Optimizing modelling in iterative image reconstruction for preclinical pinhole PET.

The recently developed versatile emission computed tomography (VECTor) technology enables high-energy SPECT and simultaneous SPECT and PET of small animals at sub-mm resolutions. VECTor uses dedicated clustered pinhole collimators mounted in a scanner with three stationary large-area NaI(Tl) gamma detectors. Here, we develop and validate dedicated image reconstruction methods that compensate for image degradation by incorporating accurate models for the transport of high-energy annihilation gamma photons. Ray tracing software was used to calculate photon transport through the collimator structures and into the gamma detector. Input to this code are several geometric parameters estimated from system calibration with a scanning (99m)Tc point source. Effects on reconstructed images of (i) modelling variable depth-of-interaction (DOI) in the detector, (ii) incorporating photon paths that go through multiple pinholes ('multiple-pinhole paths' (MPP)), and (iii) including various amounts of point spread function (PSF) tail were evaluated. Imaging (18)F in resolution and uniformity phantoms showed that including large parts of PSFs is essential to obtain good contrast-noise characteristics and that DOI modelling is highly effective in removing deformations of small structures, together leading to 0.75 mm resolution PET images of a hot-rod Derenzo phantom. Moreover, MPP modelling reduced the level of background noise. These improvements were also clearly visible in mouse images. Performance of VECTor can thus be significantly improved by accurately modelling annihilation gamma photon transport.

Utilizing High-Energy γ-Photons for High-Resolution 213Bi SPECT in Mice.

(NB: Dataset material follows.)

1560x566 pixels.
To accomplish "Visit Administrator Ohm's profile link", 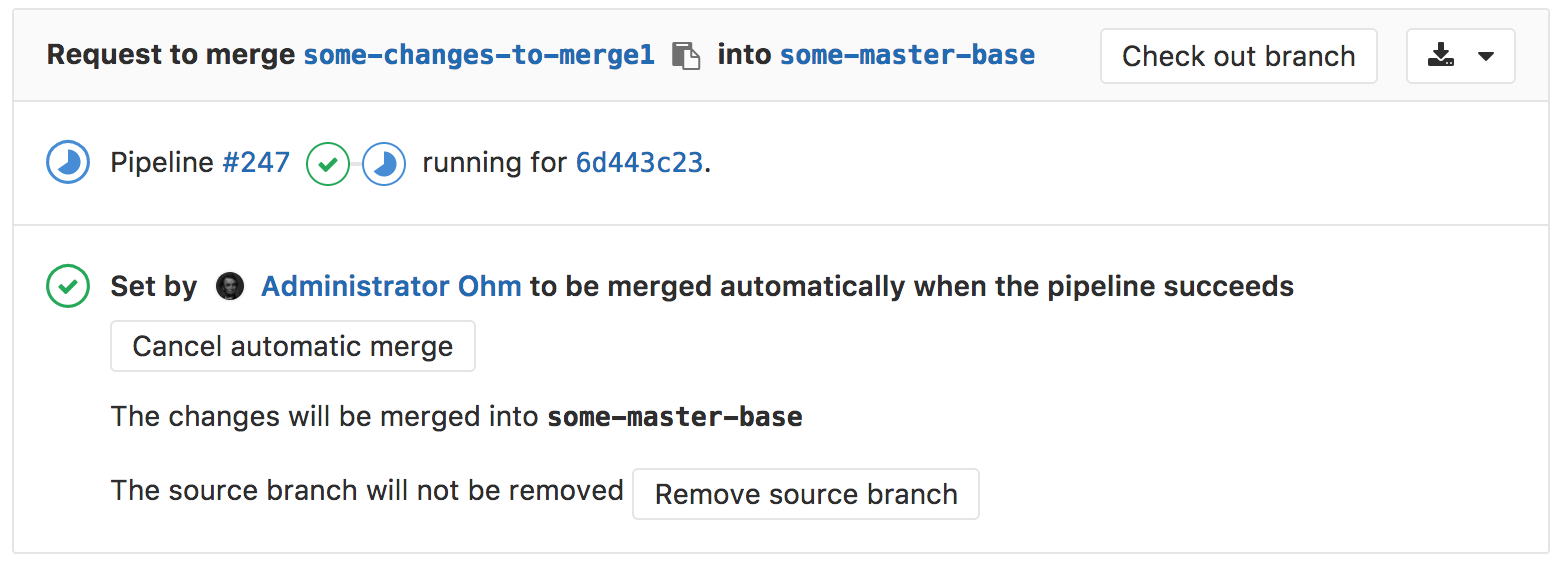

UNLABELLED: The combined α-, γ-, and x-ray emitter (213)Bi (half-life, 46 min) is promising for radionuclide therapy. SPECT imaging of (213)Bi is challenging, because most emitted photons have a much higher energy (440 keV) than common in SPECT. We assessed (213)Bi imaging capabilities of the Versatile Emission Computed Tomograph (VECTor) dedicated to (simultaneous) preclinical imaging of both SPECT and PET isotopes over a wide photon energy range of 25-600 keV. METHODS: VECTor was equipped with a dedicated clustered pinhole collimator. Both the 79 keV x-rays and the 440 keV γ-rays emitted by (213)Bi could be imaged. Phantom experiments were performed to determine the maximum resolution, contrast-to-noise ratio, and activity recovery coefficient for different energy window settings. Additionally, imaging of [(213)Bi-DOTA,Tyr(3)]octreotate and (213)Bi-diethylene triamine pentaacetic acid (DTPA) in mouse models was performed. RESULTS: Using 440 keV γ-rays instead of 79 keV x-rays in image reconstruction strongly improved the resolution (0.75 mm) and contrast-to-noise characteristics. Results obtained with a single 440 keV energy window setting were close to those with a combined 79 keV/440 keV window. We found a reliable activity recovery coefficient down to 0.240 MBq/mL with 30-min imaging time. In a tumor-bearing mouse injected with 3 MBq of [(213)Bi-DOTA,Tyr(3)]octreotate, tumor uptake could be visualized with a 1-h postmortem scan. Imaging a nontumor mouse at 5-min frames after injection of 7.4 MBq of (213)Bi-DTPA showed renal uptake and urinary clearance, visualizing the renal excretion pathway from cortex to ureter. Quantification of the uptake data allowed kinetic modeling and estimation of the absorbed dose to the kidneys. CONCLUSION: It is feasible to image (213)Bi down to a 0.75-mm resolution using a SPECT system equipped with a dedicated collimator.